## SHORT PROBLEM
Write out again the lines of the material below between the line containing "Главная (20, 99)" and the line containing "Gundelsheim (43, 1958)", inclusive, with the requests kept in place. Multiply each coordinate in the answers by 0.55 and round to whole numbers, halves up, while leaving every other number, including any in the requests, unchanged.
####################
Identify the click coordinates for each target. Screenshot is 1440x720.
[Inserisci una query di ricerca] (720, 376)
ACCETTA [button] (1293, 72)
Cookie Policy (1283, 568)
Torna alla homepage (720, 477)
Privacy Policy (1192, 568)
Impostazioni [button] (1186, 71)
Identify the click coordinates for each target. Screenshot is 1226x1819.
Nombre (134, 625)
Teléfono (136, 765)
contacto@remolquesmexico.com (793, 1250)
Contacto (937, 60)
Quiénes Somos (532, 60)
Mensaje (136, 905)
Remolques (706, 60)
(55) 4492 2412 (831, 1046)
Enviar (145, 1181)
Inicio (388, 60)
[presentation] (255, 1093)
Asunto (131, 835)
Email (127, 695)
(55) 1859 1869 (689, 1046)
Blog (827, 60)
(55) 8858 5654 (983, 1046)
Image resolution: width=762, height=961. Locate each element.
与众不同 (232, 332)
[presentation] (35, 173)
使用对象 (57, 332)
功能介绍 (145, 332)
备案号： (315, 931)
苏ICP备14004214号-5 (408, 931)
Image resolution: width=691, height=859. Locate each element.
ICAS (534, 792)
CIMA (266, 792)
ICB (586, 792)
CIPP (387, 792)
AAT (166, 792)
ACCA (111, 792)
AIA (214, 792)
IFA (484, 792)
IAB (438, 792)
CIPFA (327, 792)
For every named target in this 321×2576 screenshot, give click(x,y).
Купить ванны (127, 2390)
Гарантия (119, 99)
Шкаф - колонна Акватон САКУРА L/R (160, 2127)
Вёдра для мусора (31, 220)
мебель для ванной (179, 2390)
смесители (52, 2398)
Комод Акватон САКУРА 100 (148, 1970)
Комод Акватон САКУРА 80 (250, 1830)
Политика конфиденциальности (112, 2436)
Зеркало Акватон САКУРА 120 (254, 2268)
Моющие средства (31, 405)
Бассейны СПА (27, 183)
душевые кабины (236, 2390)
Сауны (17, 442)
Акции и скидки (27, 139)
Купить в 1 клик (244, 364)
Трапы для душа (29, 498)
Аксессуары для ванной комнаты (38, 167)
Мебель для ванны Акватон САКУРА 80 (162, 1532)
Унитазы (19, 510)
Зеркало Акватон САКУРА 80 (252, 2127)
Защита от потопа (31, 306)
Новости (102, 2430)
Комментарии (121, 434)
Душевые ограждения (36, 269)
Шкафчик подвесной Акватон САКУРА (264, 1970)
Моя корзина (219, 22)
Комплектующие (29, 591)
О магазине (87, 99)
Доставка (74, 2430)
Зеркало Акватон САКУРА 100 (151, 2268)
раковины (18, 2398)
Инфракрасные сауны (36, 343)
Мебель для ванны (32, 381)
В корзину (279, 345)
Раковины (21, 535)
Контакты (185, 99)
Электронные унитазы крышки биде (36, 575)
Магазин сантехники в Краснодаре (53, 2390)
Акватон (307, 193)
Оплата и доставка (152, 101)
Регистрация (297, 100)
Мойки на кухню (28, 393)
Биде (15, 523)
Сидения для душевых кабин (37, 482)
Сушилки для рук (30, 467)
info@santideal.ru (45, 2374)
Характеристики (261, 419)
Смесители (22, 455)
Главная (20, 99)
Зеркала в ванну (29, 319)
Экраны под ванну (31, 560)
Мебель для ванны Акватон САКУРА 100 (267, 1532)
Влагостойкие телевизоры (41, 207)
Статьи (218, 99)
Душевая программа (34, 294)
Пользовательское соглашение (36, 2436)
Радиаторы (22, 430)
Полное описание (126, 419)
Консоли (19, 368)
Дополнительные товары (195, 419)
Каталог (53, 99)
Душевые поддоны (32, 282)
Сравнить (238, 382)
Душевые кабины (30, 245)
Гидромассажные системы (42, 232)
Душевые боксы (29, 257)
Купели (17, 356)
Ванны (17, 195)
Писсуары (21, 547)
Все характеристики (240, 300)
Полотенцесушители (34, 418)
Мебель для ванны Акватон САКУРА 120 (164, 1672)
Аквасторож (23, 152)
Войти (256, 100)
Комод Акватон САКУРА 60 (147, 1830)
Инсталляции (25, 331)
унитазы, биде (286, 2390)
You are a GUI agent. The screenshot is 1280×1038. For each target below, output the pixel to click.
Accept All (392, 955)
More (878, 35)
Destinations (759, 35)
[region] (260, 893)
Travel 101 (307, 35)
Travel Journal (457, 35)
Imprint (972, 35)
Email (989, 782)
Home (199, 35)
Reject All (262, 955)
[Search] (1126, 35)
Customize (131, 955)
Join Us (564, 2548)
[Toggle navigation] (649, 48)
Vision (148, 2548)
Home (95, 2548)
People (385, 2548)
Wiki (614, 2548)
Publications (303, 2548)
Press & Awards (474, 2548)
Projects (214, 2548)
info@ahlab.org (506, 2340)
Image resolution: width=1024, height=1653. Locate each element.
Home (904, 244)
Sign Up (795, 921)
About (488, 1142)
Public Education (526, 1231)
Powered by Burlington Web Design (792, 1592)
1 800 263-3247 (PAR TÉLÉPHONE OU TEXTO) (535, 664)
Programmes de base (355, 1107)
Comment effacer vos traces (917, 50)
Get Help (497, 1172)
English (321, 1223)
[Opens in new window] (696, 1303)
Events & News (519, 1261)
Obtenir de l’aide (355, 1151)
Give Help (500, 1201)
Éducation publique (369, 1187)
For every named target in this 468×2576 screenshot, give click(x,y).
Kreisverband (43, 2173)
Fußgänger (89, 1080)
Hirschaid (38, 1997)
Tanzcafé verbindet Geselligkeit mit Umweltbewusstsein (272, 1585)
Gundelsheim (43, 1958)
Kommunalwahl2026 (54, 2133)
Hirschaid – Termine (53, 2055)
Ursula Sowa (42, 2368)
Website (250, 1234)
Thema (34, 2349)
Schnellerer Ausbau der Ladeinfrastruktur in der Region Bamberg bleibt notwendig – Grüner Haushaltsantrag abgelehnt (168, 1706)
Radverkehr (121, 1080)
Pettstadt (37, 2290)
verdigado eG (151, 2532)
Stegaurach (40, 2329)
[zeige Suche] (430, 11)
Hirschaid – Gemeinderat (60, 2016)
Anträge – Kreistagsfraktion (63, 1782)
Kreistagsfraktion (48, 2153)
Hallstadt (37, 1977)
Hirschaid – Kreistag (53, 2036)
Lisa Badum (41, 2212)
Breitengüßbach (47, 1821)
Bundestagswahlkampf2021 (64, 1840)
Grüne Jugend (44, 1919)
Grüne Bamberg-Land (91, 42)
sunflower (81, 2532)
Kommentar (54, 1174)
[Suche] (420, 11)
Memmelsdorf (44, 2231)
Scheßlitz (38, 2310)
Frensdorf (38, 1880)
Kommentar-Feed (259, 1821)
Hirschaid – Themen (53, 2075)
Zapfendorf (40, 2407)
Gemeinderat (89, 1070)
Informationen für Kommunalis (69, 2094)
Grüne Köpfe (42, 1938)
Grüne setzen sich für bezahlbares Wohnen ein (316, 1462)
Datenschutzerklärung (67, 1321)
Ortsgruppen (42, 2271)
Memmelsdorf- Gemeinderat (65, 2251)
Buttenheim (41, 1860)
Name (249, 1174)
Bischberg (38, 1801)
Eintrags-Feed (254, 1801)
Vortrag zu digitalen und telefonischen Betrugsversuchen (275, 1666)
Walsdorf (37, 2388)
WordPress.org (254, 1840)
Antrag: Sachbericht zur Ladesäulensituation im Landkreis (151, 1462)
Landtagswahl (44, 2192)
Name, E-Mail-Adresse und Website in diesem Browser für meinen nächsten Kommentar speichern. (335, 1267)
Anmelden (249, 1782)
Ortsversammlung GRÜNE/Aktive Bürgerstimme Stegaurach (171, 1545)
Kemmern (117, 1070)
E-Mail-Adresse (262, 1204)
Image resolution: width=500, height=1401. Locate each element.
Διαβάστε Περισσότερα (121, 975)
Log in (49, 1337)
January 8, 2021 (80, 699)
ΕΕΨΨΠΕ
####################
## TASK ANSWER
Главная (11, 54)
Зеркала в ванну (16, 175)
Экраны под ванну (17, 308)
Мебель для ванны Акватон САКУРА 100 (147, 843)
Влагостойкие телевизоры (23, 114)
Статьи (120, 54)
Душевая программа (19, 162)
Пользовательское соглашение (20, 1340)
Радиаторы (12, 237)
Полное описание (69, 230)
Консоли (10, 202)
Дополнительные товары (107, 230)
Каталог (29, 54)
Душевые поддоны (18, 155)
Сравнить (131, 210)
Душевые кабины (17, 135)
Гидромассажные системы (23, 128)
Душевые боксы (16, 141)
Купели (9, 196)
Ванны (9, 107)
Писсуары (12, 301)
Все характеристики (132, 165)
Полотенцесушители (19, 230)
Мебель для ванны Акватон САКУРА 120 (90, 920)
Аквасторож (13, 84)
Войти (141, 55)
Комод Акватон САКУРА 60 (81, 1007)
Инсталляции (14, 182)
унитазы, биде (157, 1315)
You are a GUI agent. The screenshot is 1280×1038. For each target below, output the pixel to click.
Accept All (216, 525)
More (483, 19)
Destinations (417, 19)
[region] (143, 491)
Travel 101 (169, 19)
Travel Journal (251, 19)
Imprint (535, 19)
Email (544, 430)
Home (109, 19)
Reject All (144, 525)
[Search] (619, 19)
Customize (72, 525)
Join Us (310, 1401)
[Toggle navigation] (357, 26)
Vision (81, 1401)
Home (52, 1401)
People (212, 1401)
Wiki (338, 1401)
Publications (167, 1401)
Press & Awards (261, 1401)
Projects (118, 1401)
info@ahlab.org (278, 1287)
Image resolution: width=1024, height=1653. Locate each element.
Home (497, 134)
Sign Up (437, 507)
About (268, 628)
Public Education (289, 677)
Powered by Burlington Web Design (436, 876)
1 800 263-3247 (PAR TÉLÉPHONE OU TEXTO) (294, 365)
Programmes de base (195, 609)
Comment effacer vos traces (504, 28)
Get Help (273, 645)
English (177, 673)
[Opens in new window] (383, 717)
Events & News (285, 694)
Obtenir de l’aide (195, 633)
Give Help (275, 661)
Éducation publique (203, 653)
For every named target in this 468×2576 screenshot, give click(x,y).
Kreisverband (24, 1195)
Fußgänger (49, 594)
Hirschaid (21, 1098)
Tanzcafé verbindet Geselligkeit mit Umweltbewusstsein (150, 872)
Gundelsheim (24, 1077)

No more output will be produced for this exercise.